‘Astaga… kenapa aku berpikiran sampai sampai sejauh itu?’ batin Alea seraya memukul pelan kepalanya.
Mendadak denyutan nyeri di kepalanya membuat kepalanya jadi eror dengan asumsinya.
“Apa kepalamu sakit, hm?”
Seruan yang terdengar lembut itu, membuat bola mata Alea mendelik. Tubuhnya mendadak membeku.
Alea menoleh ke samping pada sumber suara. Mendadak, nafasnya tertahan yang diiringi tatapannya semakin menajam.
‘Sejak kapan dia duduk di sofa itu?’ batin Alea bertanya.
Entah kapan datangnya, Evans sudah duduk di single sofa panjang yang tersedia di ruangan nya.
Alea menatap Evans dengan tatapan, bingung. padahal Alea merasa kalau Lucas baru saja pergi.
Tetapi, kenapa dia sama sekali tidak melihat kehadiran Evans Colliettie masuk dan sudah langsung duduk dengan santai tepat di depannya.
Sejenak, Alea memandangi pria tampan nan rupawan itu. Dia tersenyum dalam hati bagaimana tampannya wajah sang devil yang terlihat segar dengan kaos pendek berwarna hitamnya.

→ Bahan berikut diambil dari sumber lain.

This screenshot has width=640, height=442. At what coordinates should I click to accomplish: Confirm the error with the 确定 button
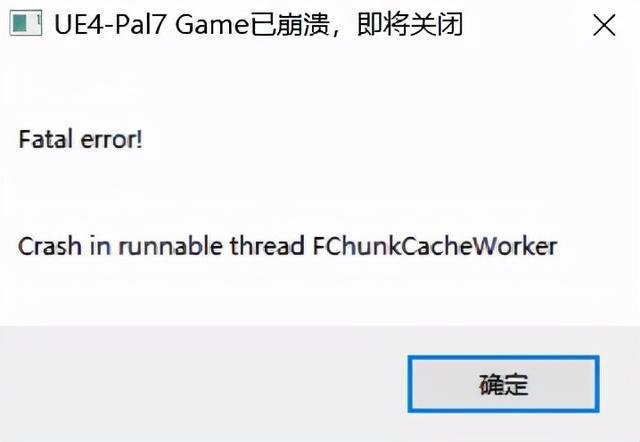point(503,384)
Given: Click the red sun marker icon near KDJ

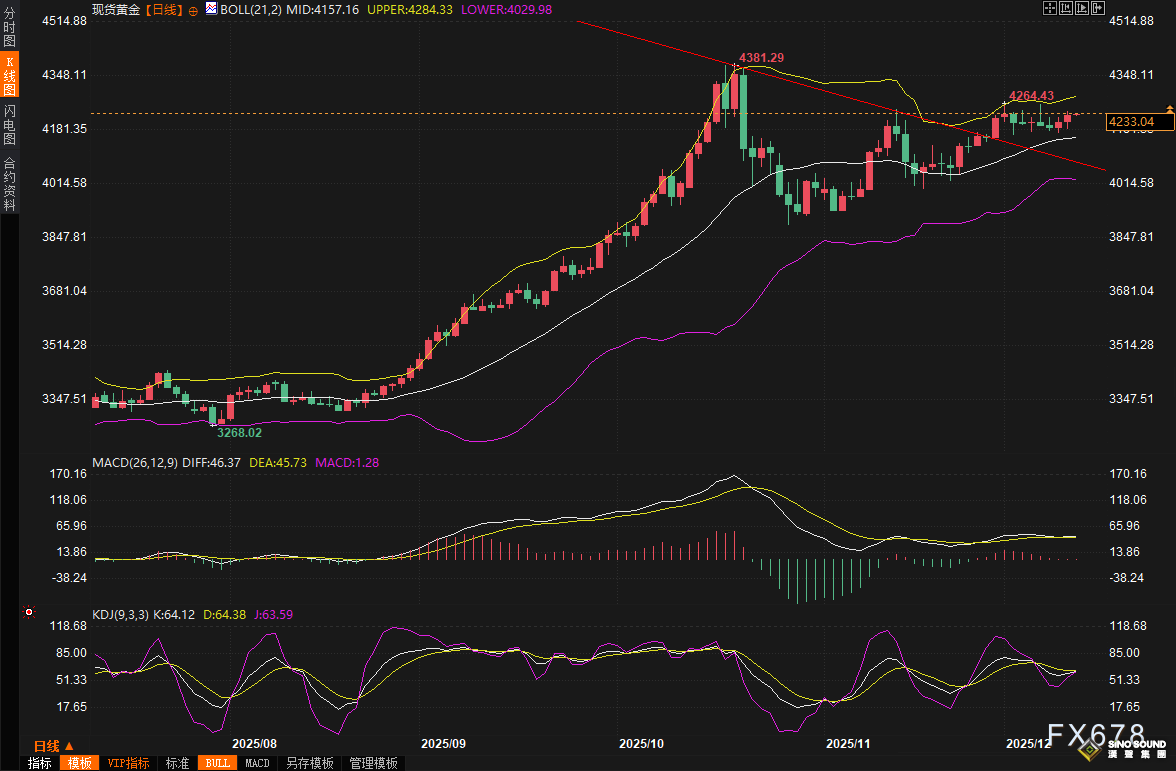Looking at the screenshot, I should pyautogui.click(x=29, y=612).
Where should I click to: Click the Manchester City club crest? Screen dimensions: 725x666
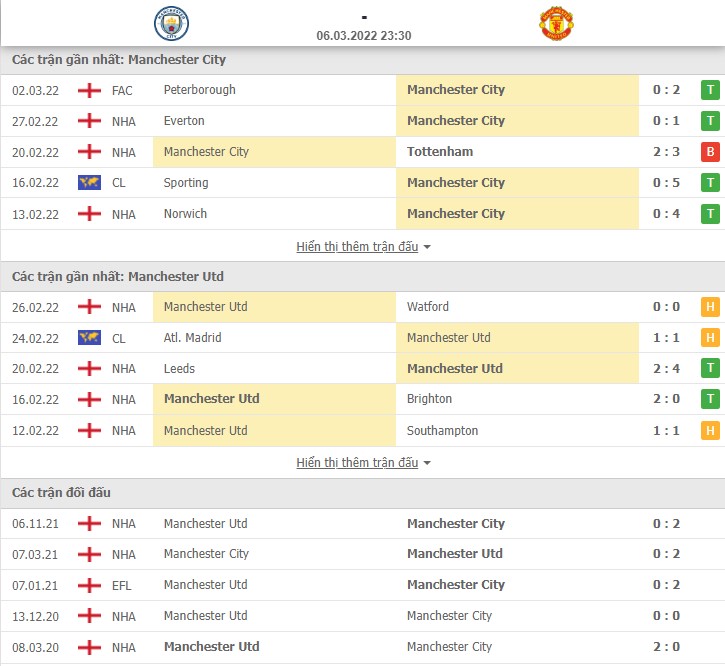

Evans mengeluarkan ponselnya. “Sialan! Seharusnya aku tidak mempercayakan kesembuhan wanitaku pada orang yang tak berguna seperti mereka,” decak Evans terdengar marah.
“Harusnya, wanitaku ditangani sekelas professor bukan dokter seperti mereka. Bukannya sembuh, tapi malah wanitaku seperti kesakitan!” sambung Evans, terus mengomel.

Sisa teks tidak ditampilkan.